Cuando las cosas van más o menos bien, cuando la existencia transcurre cotidiana, el barullo mismo de la vida diluye las sombras de nuestros pesares. Cuando vamos tirando, nos es más fácil ignorar la sensación de tristeza o vacío que a veces nos acompaña. Pero cuando la vida nos pone entre la espada y la pared, no hay tiempo para engaños. Todo lo que no reconforta al alma, hay que tirarlo, modificarlo, transformarlo. Hay que hacer limpieza a fondo, habitación por habitación, armario por armario, no sirven los apaños. Y hay que actuar deprisa, antes de que el dolor nos paralice y el fuego y el humo negro campen a sus anchas. Hay que mirar muy adentro, con la ayuda de una o varias terapias, de todos los ángeles y maestros. No hay que desperdiciar nada.

UNIR LA ENERGÍA FEMENINA Y MASCULINA

 

El duelo es un buen momento para poner muchas cosas en orden, para curar heridas recientes y antiguas, para ganar confianza en nosotros mismos y salir fortalecidos. Una buena herramienta para conseguirlo es unir las dos polaridades de la energía: la femenina y la masculina. ¿En qué consiste esto? En equilibrar nuestra parte emocional –energía femenina- con la parte más expeditiva, la que nos permite actuar y poner límites –la energía masculina-. Las dos son necesarias para vivir en armonía, no son excluyentes, al contrario, forman las dos caras de la misma moneda y es preciso que trabajen de la mano. La energía masculina, la que predomina en los hombres, nos permite mantenernos centrados, a no perdernos en las expectativas o necesidades de los demás. Nos ayuda a encontrar un equilibrio entre el dar y el recibir, a tomar decisiones, a concretar, a actuar. Es necesaria para materializar lo que nuestra alma necesita.

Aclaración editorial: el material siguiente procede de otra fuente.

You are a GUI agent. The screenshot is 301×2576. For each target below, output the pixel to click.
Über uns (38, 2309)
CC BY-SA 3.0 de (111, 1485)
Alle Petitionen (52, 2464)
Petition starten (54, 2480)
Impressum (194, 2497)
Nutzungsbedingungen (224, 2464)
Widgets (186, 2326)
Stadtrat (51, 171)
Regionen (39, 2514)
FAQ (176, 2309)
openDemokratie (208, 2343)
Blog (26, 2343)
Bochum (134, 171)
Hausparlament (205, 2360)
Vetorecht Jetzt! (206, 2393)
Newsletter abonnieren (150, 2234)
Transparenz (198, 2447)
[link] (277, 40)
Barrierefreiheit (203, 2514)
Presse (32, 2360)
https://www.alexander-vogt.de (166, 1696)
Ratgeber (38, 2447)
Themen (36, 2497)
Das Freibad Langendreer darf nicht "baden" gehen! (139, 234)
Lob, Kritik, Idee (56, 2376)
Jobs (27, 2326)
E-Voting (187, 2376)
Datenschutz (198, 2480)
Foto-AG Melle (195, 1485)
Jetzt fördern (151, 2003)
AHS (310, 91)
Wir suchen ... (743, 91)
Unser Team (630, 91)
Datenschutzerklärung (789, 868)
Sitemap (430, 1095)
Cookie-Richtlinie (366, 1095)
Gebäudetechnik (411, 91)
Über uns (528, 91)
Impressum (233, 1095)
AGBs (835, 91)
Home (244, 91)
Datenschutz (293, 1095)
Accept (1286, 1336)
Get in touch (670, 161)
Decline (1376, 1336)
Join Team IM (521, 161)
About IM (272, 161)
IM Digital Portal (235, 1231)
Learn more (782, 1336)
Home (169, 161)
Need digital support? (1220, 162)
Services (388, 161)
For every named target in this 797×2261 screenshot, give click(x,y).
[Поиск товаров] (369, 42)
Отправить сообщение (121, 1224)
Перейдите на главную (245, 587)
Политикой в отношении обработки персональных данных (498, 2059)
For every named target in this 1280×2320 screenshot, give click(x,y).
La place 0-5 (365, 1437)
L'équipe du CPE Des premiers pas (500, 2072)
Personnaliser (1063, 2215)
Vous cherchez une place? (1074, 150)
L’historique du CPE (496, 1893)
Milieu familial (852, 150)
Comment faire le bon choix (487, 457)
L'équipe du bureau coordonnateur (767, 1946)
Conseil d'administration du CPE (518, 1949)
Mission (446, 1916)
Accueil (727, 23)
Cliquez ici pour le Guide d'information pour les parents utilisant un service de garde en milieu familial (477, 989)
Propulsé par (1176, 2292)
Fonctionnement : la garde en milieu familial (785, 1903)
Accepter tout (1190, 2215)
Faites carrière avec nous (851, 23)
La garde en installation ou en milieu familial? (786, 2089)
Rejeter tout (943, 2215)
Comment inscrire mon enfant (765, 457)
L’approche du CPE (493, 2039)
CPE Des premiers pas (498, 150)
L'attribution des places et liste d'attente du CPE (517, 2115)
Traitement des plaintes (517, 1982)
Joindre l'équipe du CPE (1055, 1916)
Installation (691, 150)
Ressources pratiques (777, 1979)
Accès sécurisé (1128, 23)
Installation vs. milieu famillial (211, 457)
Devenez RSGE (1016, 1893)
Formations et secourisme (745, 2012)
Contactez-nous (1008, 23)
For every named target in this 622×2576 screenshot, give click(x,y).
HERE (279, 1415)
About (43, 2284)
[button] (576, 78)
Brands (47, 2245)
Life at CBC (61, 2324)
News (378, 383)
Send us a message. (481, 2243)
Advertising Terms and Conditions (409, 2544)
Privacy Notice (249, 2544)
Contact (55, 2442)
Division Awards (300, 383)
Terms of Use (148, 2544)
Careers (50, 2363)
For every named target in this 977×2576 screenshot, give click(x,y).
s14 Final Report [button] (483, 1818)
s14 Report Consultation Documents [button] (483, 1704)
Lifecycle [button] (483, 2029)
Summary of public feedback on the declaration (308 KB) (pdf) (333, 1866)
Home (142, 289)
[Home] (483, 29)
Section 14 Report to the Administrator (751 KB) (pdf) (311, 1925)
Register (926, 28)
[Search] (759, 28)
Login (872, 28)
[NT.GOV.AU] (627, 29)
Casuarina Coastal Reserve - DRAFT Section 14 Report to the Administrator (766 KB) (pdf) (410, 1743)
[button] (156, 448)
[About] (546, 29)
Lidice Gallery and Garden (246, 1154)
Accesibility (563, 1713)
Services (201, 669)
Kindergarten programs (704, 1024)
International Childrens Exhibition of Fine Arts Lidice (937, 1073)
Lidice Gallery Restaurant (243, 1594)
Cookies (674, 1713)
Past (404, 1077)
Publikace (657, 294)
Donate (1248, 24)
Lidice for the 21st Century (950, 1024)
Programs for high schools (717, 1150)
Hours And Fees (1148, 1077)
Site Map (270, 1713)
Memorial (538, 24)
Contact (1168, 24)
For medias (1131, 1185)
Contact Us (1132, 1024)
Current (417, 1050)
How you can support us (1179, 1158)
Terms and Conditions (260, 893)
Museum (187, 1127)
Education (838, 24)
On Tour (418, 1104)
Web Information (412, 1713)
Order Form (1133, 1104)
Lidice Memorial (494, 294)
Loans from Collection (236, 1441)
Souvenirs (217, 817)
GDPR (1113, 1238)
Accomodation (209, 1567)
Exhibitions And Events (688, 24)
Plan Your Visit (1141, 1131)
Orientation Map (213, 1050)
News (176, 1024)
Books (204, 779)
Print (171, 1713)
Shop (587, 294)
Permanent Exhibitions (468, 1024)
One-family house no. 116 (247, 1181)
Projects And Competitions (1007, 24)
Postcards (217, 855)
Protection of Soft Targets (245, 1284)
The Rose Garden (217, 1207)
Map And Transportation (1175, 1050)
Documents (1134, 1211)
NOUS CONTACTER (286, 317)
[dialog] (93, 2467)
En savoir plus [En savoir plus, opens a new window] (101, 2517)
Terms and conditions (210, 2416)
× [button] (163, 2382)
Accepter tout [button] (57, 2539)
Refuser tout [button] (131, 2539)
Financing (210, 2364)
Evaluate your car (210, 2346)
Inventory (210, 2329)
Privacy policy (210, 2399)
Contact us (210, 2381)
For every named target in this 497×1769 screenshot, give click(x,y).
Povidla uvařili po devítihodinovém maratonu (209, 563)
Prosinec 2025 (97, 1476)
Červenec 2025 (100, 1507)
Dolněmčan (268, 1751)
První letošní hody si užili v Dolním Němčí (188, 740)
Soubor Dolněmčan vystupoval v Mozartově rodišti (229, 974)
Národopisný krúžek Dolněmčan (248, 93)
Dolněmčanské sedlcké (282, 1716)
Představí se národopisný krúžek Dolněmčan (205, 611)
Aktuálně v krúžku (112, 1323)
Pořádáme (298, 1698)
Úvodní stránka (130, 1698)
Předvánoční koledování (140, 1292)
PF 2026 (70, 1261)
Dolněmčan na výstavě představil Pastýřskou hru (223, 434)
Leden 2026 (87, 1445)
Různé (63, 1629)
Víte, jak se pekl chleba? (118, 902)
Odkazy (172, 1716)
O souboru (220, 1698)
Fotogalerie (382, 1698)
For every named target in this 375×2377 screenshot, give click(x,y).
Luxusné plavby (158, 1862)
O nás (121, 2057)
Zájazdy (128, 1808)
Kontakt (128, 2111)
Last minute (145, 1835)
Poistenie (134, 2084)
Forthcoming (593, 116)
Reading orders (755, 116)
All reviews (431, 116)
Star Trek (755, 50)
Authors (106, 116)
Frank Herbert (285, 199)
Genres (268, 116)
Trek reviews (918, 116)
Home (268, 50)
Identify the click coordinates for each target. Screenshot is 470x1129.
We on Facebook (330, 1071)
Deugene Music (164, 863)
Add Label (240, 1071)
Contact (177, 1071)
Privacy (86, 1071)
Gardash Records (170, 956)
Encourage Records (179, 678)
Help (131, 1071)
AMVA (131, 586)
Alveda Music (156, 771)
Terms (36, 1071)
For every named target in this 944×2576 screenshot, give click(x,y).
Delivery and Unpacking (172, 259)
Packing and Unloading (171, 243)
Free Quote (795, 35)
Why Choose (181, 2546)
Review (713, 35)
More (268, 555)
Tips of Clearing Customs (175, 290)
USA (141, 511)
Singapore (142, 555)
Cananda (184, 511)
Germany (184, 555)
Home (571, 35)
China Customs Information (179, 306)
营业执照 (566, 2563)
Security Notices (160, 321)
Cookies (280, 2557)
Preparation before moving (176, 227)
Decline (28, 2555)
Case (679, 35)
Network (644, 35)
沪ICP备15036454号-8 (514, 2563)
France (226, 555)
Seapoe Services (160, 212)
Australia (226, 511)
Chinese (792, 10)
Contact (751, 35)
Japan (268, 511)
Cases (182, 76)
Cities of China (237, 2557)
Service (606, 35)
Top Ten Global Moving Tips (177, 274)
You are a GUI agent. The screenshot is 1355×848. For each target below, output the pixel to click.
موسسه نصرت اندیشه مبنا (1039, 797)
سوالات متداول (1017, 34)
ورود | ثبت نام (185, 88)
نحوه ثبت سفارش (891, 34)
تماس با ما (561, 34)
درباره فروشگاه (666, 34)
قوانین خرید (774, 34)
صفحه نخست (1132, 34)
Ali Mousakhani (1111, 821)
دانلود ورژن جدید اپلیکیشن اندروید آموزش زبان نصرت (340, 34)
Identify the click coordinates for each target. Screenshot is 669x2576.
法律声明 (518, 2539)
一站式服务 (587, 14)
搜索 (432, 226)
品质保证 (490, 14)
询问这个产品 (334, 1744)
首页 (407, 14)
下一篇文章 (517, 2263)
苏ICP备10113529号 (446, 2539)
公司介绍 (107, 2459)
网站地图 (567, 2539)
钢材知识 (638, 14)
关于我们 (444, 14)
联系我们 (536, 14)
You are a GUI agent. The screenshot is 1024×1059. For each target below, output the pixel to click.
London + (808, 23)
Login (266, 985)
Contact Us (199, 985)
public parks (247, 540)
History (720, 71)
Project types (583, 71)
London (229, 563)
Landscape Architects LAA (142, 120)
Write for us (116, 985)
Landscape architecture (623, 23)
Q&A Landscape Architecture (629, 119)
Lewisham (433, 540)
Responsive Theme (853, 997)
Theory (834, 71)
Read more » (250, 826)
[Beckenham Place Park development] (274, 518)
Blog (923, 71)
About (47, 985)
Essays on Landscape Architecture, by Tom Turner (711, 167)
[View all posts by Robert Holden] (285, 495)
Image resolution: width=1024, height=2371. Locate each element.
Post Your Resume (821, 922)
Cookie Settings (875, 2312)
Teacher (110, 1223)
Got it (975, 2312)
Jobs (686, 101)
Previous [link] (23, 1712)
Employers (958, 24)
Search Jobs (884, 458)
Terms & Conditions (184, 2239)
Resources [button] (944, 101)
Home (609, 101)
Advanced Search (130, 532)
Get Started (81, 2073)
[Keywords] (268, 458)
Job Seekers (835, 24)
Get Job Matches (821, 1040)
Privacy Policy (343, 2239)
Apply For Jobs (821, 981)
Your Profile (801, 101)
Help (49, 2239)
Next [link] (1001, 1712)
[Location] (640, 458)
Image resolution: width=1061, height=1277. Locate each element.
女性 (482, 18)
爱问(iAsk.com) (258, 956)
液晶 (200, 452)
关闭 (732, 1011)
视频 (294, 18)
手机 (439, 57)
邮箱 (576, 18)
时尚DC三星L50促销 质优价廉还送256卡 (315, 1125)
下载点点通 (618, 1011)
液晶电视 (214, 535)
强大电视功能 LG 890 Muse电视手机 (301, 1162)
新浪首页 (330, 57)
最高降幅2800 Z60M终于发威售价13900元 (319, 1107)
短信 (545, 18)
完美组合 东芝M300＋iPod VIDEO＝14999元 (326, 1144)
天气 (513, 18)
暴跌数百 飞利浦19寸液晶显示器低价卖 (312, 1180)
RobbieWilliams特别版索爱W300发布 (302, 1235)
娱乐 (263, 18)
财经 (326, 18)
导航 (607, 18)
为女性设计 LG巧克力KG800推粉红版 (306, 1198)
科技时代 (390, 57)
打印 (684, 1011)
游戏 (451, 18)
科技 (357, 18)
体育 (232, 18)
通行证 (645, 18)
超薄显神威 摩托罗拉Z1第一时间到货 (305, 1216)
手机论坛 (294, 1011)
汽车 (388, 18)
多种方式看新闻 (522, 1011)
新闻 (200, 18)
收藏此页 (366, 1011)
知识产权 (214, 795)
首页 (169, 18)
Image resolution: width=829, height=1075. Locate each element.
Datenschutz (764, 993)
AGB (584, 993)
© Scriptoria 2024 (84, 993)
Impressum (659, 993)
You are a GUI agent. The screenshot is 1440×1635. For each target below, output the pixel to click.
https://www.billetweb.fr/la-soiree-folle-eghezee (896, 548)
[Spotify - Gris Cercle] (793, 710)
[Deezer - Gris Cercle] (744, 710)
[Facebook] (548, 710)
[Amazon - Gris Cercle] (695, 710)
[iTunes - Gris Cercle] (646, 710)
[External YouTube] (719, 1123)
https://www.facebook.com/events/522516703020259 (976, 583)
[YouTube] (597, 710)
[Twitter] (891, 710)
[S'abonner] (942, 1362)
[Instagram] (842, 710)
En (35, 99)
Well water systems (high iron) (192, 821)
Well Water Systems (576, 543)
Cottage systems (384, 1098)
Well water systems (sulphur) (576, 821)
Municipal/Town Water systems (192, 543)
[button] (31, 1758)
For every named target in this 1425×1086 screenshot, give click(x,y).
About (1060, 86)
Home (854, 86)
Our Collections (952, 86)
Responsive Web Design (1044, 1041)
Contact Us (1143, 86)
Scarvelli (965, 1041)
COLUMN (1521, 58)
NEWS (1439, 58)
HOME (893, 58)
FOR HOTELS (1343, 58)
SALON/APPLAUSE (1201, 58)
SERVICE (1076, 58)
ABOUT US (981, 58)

La energía femenina –la que predomina en las mujeres- no pone límites, tiende a buscar la unidad con los otros seres, a nutrirlos, no diferencia, ni individualiza, es la que está en el interior de lo que todavía no se ha manifestado. Tiene que ver con la intuición, la comprensión, la capacidad de amar y de perdonar…Estas dos energías forman parte de cada uno de nosotros, hombres y mujeres, y el equilibrio entre ellas es lo que nos permite levantarnos después de un golpe duro y seguir avanzando.

A mí me emociona todo lo que se puede conseguir utilizando la parte buena de la energía masculina, siento un profundo respeto por los hombres que tienden la mano a su energía femenina y trabajan codo con codo junto a las mujeres para conseguir entre todos un mundo mejor, una convivencia más amorosa.